Votes Mean Nothing – Protest Instead

September 29, 2011

American democracy is a myth, and when we proselytize our form of government to other countries like Iraq, we arrive on their sandy shores like a headless horesman, more macabre warning than helping hand.

We have more election influence through our dollars - at best, this is a meritocracy

Let’s look at the year 2000, it’s November and there’s a presidential election brewing.  Al Gore has just won the popular vote by over 427,000 votes, but the Supreme Court (aka a group of mysterious unelected individuals who are accountable to no one and are appointed for life) elects Bush.  This is a democracy, after all.

Cue 8 years of gross executive mismanagement, a staged Pearl Harbor, a mistaken war, and financial collapse for the vast majority of consumer-citizens.

In an interview published yesterday morning, Supreme Court Justice Stephen Breyer said, “I think Bush v. Gore was wrong.”  Breyer’s dissenting opinion here is more disappointment than anything – when reasonable minds differ, shouldn’t we defer to the popular vote?  Why did they do the reverse of the popular vote by electing Bush?

Wikipedia suggests that “Democracy is a form of government in which all people have an equal say in the decisions that affect their lives.”  Words to not miss here include “equal,” which will be an issue here in a moment.

The Electoral College

The electoral college neither serves its original function, nor serves any added function today.  It simply gives more of a voting share to residents of smaller states.  Individuals from Wyoming have more vote than I do under the electoral college.  This isn’t a democracy, then.  The electoral college should be repealed immediately, in favor of straight, pure Democracy.  Pure Democracy may not be perfect, but it’s better than the electoral college.  And I’d rather face the problems associated with too much liberty than too little.

Our Presidential Primary System is Broken

Voters in Iowa and New Hampshire have decided the primary election after election, and none of the voters in any of the 3 west coast states I’ve lived in have had any say.  We could easily fix this by having an internet-based national primary day, where we do it all at once, online.  HTTPS, baby, it’s a powerful thing.

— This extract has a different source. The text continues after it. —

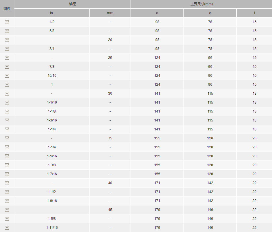Click inquiry envelope icon for 1/2 inch row

(7, 22)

But no, instead, we choose to cling to the system that’s powered us for hundreds of years, looks every day of its age, and is absolutely powerless to fight the exponentially more powerful enemies of the state which exist today.

Additionally, Justice Breyer said that “If there’s too much cynicism, then the Constitution won’t work, it can’t.”

Too bad for the constitution.  I control my cynicism about as much as I control rigged presidential elections.

“The most remarkable thing about Bush v. Gore was that people disagreed, but they followed it.  No sticks and stones, no riots.  I think that’s good.  Turn on the TV, you can see what happens in other countries where people decide their problems through sticks, stones, riots and guns,” added Justice Breyer in the interview yesterday.

I’m dedicating my participation in today’s SF protest to Justice Breyer, who thinks that protesting means nothing.  Quite the contrary, Mr. Breyer.

My vote means nothing, so I protest instead.